* _DOCUMENT_
——————

Ok, say they previously ranked C over A, but now they switch the rank
positions of C and A.

[quote]
Then you would reject A > B, B > C, C > D,
D > A, and B > D and keep C > A
[/quote]

There are no defeats that aren't in a cycle in which all the other
defeats are at least as strong.
When I wrote my definition, I didn't consider such a situation. I
assumed that there would be some defeats kept because they weren't in
a cycle with defeats that were all at least as strong.

In your example, my definiton doesn't give a result. That brief
definition doesn't work in that example. When it isn't possible to say
which defeats are or aren't kept, that sounds like a tie among all the
alternatives. So I'd say that the method, as i define it, returns a
tie, before and after those voters switch A and C in their rankings. A
tie because of indeterminability.

I don't have a copy of Prabhakar's definition right now, but if he
said to consider the defeats one at a time, stronger ones first, and
keep them if they aren't in a cycle consisting only of them and
stronger defeats, and to otherwise throw them out, then the method
would first keep all of the defeats except for A>C. Next A>C would be
considered, and thrown out. But A wouldn't win, because D>A is kept..
It's still a tie.

By the way, do you have a set of ranings that gives the pairwise
defeats in your example? Shouldn't an example state the rankings, in
order to avoid examples consisting of sets of pairwise vote-totals not
consistent with any set of rankings?

Your example seems to show that my definition can result in not having
a determinable result at all. A tie in the broadest sense, but not the
kind that one would prefer.

Maybe it would be better to define the method in the usual
ordered-considering way.

But, for the MMV/DED way of handling equal defeats:

Say that if several equal defeats, when considered (at the same time,
of course) are all in a cycle consisting only o them and stronger
defeats, than all of those equallly weaker ones are rejected together.

——————

* _DATA SEGMENT_
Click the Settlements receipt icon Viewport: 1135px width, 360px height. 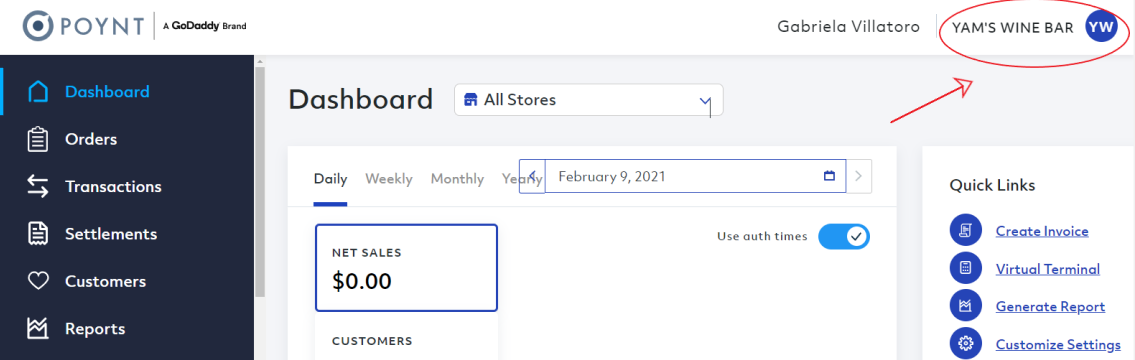pyautogui.click(x=38, y=234)
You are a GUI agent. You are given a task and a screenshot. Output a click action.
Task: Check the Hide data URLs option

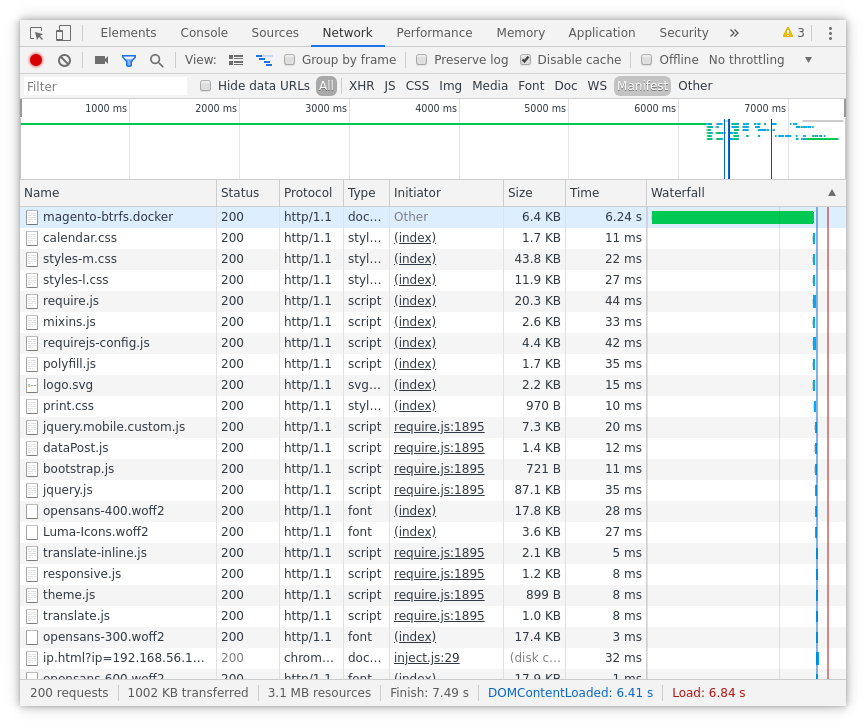click(x=206, y=86)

——————

* _PROBLEMS TO SOLVE_
**1)** Could you reproduce word for word the part of the voting-method post that begins at the words "By the way, do" and stops after "one would prefer."?
**2)** Can you rewrite the paragraph of the voting-method post that opens with "I don't have a copy of Prabhakar's definition" more briefly, keeping its main facts?
The data after the voting-method post is separate material and stands apart from it.

* _SOLUTIONS TO THE EXERCISE_
**1)**
By the way, do you have a set of ranings that gives the pairwise
defeats in your example? Shouldn't an example state the rankings, in
order to avoid examples consisting of sets of pairwise vote-totals not
consistent with any set of rankings?

Your example seems to show that my definition can result in not having
a determinable result at all. A tie in the broadest sense, but not the
kind that one would prefer.

**2)** The writer doesn't have Prabhakar's definition on hand. Suppose it says to consider defeats one at a time, strongest first, keeping each one unless it is in a cycle made only of it and stronger defeats. Under that rule, the method would first keep every defeat except A>C, then consider A>C and throw it out. A still wouldn't win, because D>A is kept, so the result remains a tie.